After locating the line with "The height and width of the screenshot is (420, 767)." in the entries below, set down exactly that line and each one after it to the end, skipping pictures.

===== Material for this task

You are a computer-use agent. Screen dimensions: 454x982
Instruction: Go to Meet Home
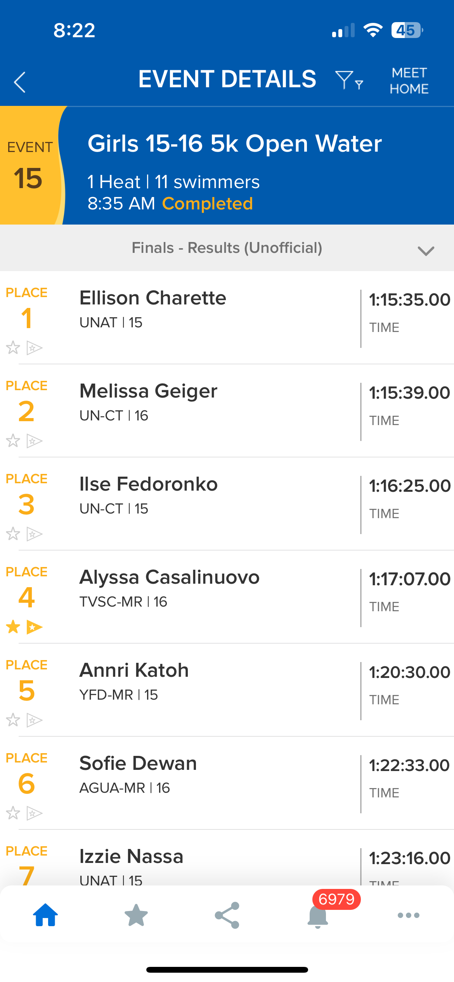pos(409,81)
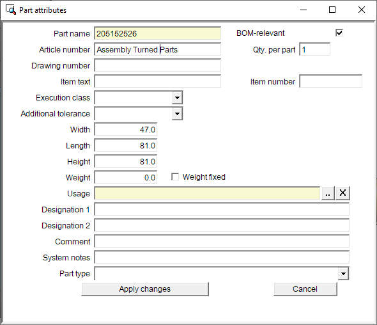The height and width of the screenshot is (325, 377).
Task: Click into the Item number field
Action: click(x=330, y=81)
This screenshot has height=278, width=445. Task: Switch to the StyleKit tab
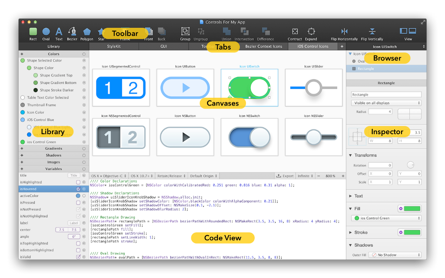[114, 46]
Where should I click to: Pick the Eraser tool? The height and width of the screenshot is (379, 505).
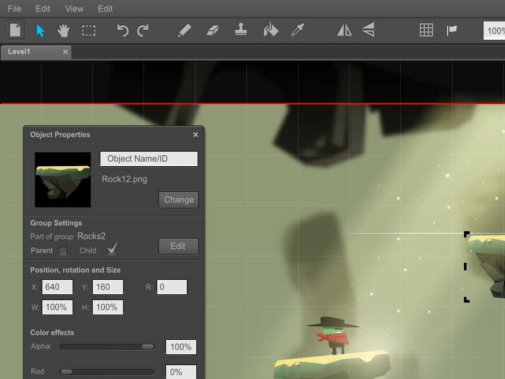pos(213,30)
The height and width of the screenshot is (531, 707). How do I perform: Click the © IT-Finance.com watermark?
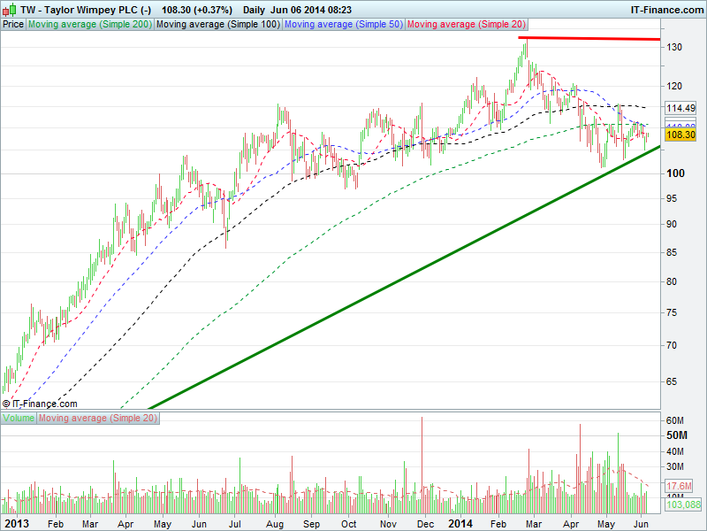click(x=40, y=404)
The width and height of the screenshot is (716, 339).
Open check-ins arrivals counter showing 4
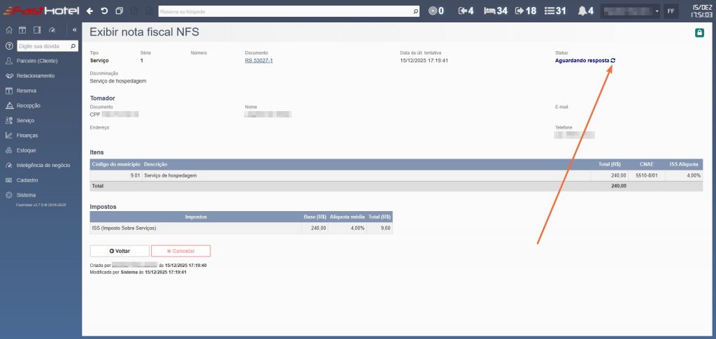[x=466, y=11]

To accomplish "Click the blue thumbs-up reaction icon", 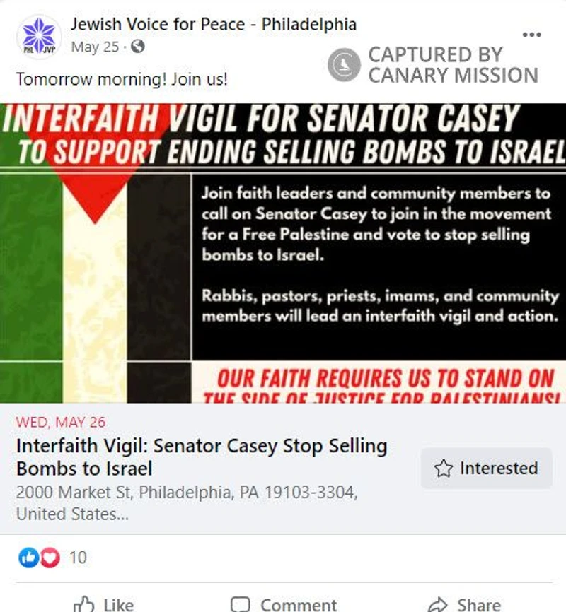I will coord(28,558).
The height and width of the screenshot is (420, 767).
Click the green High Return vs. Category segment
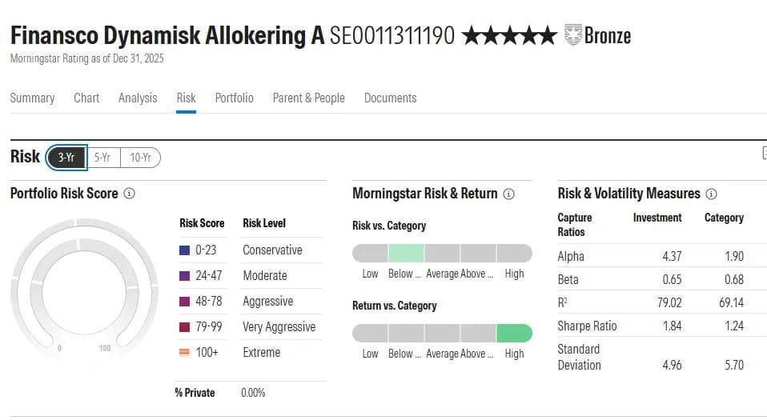pyautogui.click(x=514, y=333)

==========

### Answer section:
The height and width of the screenshot is (420, 767).
Click the green High Return vs. Category segment
pyautogui.click(x=514, y=333)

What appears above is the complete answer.